(Saved data entries)
>>
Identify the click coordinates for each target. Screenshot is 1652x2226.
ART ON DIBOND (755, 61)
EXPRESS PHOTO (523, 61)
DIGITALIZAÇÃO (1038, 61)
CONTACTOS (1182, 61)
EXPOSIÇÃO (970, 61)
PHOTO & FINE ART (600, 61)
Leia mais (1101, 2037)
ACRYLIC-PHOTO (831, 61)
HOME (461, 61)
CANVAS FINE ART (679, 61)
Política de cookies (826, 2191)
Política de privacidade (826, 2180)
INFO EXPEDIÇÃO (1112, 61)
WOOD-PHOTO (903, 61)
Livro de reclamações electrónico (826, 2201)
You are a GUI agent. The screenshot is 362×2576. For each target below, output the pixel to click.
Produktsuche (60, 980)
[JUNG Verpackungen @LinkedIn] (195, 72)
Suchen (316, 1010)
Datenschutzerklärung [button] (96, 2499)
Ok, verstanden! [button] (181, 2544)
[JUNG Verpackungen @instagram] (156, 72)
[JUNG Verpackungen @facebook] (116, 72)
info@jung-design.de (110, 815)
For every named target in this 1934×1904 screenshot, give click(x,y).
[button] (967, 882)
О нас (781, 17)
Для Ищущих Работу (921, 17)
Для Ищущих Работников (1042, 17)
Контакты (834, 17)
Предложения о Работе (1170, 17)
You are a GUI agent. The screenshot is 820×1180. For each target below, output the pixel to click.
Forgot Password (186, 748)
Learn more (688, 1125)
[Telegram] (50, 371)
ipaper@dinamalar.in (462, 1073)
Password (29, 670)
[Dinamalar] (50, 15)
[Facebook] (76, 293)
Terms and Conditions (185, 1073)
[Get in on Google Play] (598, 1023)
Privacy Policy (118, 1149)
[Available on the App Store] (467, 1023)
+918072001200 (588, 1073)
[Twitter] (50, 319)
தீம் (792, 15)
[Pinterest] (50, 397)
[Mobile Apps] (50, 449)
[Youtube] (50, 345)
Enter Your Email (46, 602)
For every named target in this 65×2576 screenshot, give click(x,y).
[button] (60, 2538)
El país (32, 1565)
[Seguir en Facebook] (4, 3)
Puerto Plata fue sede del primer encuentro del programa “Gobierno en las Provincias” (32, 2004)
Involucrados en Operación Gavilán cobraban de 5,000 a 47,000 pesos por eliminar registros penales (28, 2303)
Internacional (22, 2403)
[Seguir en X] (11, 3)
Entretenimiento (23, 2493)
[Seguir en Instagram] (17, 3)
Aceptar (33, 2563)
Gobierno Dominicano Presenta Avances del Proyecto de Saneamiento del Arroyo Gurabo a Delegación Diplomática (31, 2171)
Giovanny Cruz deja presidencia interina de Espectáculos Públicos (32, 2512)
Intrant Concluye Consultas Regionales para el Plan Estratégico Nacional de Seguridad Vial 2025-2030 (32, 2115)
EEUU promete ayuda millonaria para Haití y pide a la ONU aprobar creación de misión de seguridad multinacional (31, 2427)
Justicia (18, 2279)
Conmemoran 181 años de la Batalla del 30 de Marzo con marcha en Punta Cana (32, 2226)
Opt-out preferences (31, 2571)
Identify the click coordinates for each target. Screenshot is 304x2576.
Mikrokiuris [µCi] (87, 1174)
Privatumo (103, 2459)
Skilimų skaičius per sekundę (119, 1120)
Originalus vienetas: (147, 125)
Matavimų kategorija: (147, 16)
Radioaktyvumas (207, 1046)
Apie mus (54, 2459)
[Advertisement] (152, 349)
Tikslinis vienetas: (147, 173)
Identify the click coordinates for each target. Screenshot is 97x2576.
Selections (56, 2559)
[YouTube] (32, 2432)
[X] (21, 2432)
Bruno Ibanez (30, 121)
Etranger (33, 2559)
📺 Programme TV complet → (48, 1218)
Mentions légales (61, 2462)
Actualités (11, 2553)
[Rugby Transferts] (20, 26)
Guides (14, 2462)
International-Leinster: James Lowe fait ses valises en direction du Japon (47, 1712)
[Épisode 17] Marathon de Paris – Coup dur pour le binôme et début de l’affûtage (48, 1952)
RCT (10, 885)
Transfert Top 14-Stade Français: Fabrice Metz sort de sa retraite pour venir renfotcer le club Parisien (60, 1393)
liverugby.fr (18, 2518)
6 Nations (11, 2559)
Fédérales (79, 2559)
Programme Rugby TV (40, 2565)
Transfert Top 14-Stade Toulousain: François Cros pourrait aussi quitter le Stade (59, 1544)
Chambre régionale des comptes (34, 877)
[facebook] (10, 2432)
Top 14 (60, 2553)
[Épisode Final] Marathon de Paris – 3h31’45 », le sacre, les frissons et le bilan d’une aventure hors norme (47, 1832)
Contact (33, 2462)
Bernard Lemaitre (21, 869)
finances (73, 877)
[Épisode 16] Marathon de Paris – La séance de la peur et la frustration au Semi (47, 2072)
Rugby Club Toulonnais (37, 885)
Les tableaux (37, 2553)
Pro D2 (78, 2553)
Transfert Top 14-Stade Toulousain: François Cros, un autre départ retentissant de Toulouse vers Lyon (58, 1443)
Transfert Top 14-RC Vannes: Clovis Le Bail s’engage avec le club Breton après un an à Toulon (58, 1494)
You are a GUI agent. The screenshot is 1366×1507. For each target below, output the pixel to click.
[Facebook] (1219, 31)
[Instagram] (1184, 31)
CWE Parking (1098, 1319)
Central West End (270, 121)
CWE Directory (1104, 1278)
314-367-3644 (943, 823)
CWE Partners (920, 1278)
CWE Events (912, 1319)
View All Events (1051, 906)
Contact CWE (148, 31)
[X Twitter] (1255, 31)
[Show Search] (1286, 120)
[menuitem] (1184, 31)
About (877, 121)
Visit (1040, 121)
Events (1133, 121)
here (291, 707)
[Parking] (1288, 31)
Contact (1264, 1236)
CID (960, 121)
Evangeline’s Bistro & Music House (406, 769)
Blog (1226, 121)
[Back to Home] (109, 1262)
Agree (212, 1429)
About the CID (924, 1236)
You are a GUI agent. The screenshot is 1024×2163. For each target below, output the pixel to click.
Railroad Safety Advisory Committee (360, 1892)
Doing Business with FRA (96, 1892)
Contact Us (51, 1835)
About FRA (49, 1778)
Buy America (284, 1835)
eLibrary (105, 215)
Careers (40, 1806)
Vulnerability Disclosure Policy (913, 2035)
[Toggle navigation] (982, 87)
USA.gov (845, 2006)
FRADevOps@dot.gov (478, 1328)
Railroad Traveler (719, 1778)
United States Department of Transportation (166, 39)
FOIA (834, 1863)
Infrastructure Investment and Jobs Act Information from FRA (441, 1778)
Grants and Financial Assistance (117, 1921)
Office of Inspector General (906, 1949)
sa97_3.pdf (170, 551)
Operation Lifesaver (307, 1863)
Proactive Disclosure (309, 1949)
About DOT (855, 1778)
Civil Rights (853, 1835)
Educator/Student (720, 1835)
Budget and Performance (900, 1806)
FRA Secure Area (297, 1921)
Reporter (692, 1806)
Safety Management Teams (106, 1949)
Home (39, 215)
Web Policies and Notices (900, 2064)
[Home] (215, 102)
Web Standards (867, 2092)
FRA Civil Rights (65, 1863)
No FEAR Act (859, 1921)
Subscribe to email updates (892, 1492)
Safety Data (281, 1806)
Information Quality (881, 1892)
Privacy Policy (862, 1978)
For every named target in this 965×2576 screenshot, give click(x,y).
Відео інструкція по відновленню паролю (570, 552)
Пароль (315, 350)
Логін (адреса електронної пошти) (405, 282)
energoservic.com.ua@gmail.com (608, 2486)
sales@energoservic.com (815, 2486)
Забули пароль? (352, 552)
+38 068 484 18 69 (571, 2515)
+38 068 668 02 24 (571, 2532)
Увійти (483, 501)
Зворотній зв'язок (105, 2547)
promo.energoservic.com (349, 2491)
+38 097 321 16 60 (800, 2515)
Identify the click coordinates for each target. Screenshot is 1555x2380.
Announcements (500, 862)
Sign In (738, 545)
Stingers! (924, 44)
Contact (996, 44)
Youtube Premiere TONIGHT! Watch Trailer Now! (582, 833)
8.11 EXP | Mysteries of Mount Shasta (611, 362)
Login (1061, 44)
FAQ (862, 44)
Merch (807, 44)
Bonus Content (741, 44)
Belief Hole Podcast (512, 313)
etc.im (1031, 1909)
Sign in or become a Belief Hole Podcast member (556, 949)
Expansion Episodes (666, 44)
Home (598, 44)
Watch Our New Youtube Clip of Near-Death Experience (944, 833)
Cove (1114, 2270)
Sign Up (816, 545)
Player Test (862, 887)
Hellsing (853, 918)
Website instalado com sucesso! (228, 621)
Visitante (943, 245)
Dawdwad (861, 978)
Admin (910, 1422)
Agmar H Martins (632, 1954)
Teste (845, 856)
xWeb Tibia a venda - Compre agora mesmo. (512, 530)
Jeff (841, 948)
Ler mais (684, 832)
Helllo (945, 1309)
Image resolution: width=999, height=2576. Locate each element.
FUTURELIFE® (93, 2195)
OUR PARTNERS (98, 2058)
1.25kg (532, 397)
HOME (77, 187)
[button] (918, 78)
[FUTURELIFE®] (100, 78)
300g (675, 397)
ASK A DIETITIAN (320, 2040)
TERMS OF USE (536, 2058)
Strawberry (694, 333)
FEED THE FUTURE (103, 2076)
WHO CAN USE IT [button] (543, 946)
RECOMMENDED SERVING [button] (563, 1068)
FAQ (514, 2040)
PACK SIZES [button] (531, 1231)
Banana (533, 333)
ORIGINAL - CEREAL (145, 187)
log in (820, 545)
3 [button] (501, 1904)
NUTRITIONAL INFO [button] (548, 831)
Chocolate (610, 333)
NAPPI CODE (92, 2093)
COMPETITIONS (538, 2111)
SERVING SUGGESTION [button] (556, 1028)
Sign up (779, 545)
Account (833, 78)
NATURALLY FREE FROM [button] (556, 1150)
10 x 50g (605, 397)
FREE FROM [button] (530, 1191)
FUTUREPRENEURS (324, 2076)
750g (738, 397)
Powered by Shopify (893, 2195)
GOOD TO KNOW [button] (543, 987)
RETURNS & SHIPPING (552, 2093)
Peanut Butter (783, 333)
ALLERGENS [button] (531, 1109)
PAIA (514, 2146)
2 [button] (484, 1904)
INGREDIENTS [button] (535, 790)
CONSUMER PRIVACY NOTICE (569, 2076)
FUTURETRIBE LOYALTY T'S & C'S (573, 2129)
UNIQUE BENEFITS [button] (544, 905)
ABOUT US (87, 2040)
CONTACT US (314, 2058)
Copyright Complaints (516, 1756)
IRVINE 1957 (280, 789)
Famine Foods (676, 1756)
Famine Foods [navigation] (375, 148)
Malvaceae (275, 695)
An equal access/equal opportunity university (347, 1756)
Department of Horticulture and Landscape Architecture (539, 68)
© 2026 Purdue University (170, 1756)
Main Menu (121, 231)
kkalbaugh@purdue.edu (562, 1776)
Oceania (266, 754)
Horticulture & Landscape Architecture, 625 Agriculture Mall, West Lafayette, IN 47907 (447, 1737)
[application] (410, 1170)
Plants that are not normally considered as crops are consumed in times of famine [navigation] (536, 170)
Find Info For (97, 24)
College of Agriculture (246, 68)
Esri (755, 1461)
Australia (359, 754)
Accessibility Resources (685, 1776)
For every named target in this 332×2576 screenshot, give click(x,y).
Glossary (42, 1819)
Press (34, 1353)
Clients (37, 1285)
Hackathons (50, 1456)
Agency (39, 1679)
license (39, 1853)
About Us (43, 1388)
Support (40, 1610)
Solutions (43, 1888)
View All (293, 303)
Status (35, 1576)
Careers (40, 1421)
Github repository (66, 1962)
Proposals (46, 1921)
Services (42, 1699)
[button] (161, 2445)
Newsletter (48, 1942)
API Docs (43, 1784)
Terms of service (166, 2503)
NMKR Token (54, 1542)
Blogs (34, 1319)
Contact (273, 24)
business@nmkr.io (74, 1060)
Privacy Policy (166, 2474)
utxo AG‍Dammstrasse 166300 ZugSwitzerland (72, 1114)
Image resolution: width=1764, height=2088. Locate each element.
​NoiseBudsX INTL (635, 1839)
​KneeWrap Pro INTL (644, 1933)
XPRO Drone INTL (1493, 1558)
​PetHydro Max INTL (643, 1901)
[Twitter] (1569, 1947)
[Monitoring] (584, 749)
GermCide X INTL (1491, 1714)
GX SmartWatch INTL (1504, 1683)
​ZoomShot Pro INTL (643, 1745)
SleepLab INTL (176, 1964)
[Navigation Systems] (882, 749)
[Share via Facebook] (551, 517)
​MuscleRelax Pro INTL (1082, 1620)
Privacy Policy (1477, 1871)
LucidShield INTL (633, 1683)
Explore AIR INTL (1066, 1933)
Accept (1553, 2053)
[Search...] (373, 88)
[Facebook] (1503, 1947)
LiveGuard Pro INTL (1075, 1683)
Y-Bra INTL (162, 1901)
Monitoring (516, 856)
<<
→ **TASK DIRECTIONS**
For the word "Gobierno", show every line of the entries that holds it.

→ **COMPLETED TASK**
Puerto Plata fue sede del primer encuentro del programa “Gobierno en las Provincias” (32, 2004)
Gobierno Dominicano Presenta Avances del Proyecto de Saneamiento del Arroyo Gurabo a Delegación Diplomática (31, 2171)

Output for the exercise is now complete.